While Bernstein was at Penguin Computing learning the HPC ropes, Apple was busy designing and launching its first iPhone smartphone, which came out in January 2007. Three years later, Apple was looking for a killer app to give it an edge over other smartphones, and so it shelled out more than $200 million to buy the Siri voice-activated personal assistant application from its eponymous developer. Soon after, Bernstein left Penguin Computing and joined Apple as manager of deployment and architecture for Siri, the personal assistant that is embedded in iPhones and iPads from Apple.

While Apple has been using open source technologies with more frequency in recent years, so the rumors say, and has even joined the Open Compute Project, the company is extremely secretive, just as online retailer and cloud computing giant Amazon is and, for the most part, Google and Microsoft are, too. They all use open source, but they don’t tend to release their own code as open source projects. Traditional IT vendors like EMC often contribute to open source projects where it suits them, but they similarly don’t often open up whole stacks of code. EMC’s Pivotal analytics unit is an exception, and it looks like the Emerging Technology division where are the shiny new stuff is at EMC might be one, too.

Bernstein helped Apple scale up the Siri voice recognition system from a couple of racks of iron to the over 60,000 servers it runs across today in Apple’s datacenters. He was there when Siri was moved from bare metal to VMware’s ESXi hypervisor (we are not sure when that happened, but it was after 2011), and also shepherded Siri off ESXi onto a homemade platform cloud called Jarvis that runs atop the Apache Mesos framework and job scheduler and uses Docker containers, which happened in 2014.

“I think that customers demand open source software for fear of vendor lock in or some such. But the real value of open source software to users is to allow them to integrate these storage platforms, in this case, into their environments easier. Open software helps them fix bugs faster. It is basically a way to outsource product development and product support, to a certain extent, to the customers that are using the product.”

As such, Bernstein is probably one of the few people on the planet who knows the ins and outs of supercomputing applications and job schedulers, VMware’s vSphere stack, and Mesos – spanning the HPC, enterprise, and hyperscale segments.

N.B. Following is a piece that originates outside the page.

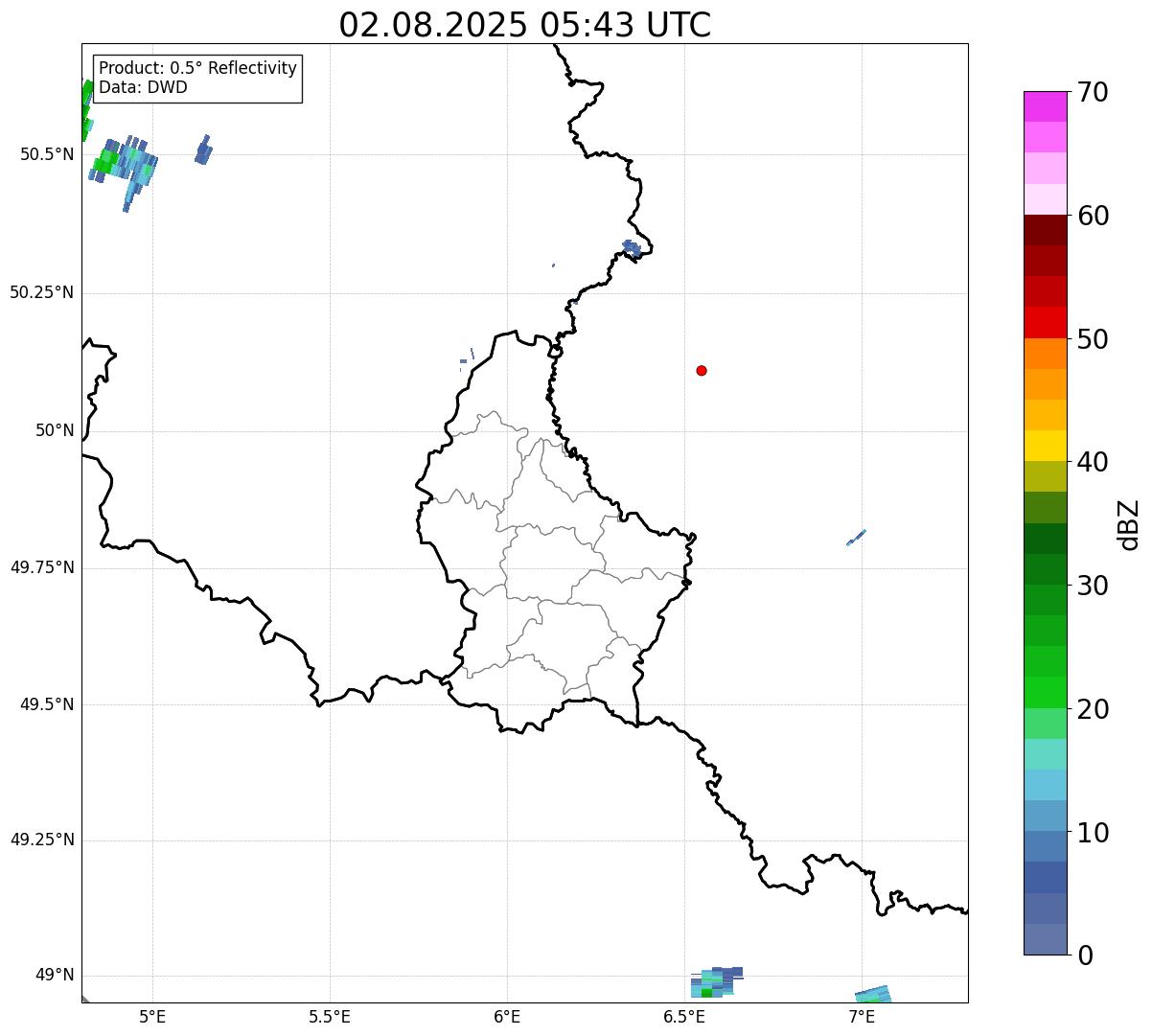Viewport: 1152px width, 1036px height.
Task: Click the small blue echo on northern border
Action: [632, 248]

And that is one of the reasons why he was put in charge of the team of open source evangelists, collectively called EMC{code}, that has a charter to open up the EMC software library and make it available and relevant to the open source community.

Bernstein is opening up the code on two pieces of systems management code that EMC and its customers want to see more broadly adopted, and if he has his way, a whole bunch of the company’s most advanced software for scale out compute and storage – which is tucked up into its Emerging Technologies division – might be open before too long, and just in time to bring some staunch competition to open and closed source software with which it competes.

No, EMC is not opening up the ESXi hypervisor and its related management add-ons from its VMware unit, which would be fun. But as the hypervisor is increasingly commoditized, don’t be surprised if future virtualization tools coming out of VMware that are aimed at containerized applications rather than full virtualization are eventually opened up to spur adoption and to give VMware a chance to compete against Mesos and the many flavors of Kubernetes that are being developed.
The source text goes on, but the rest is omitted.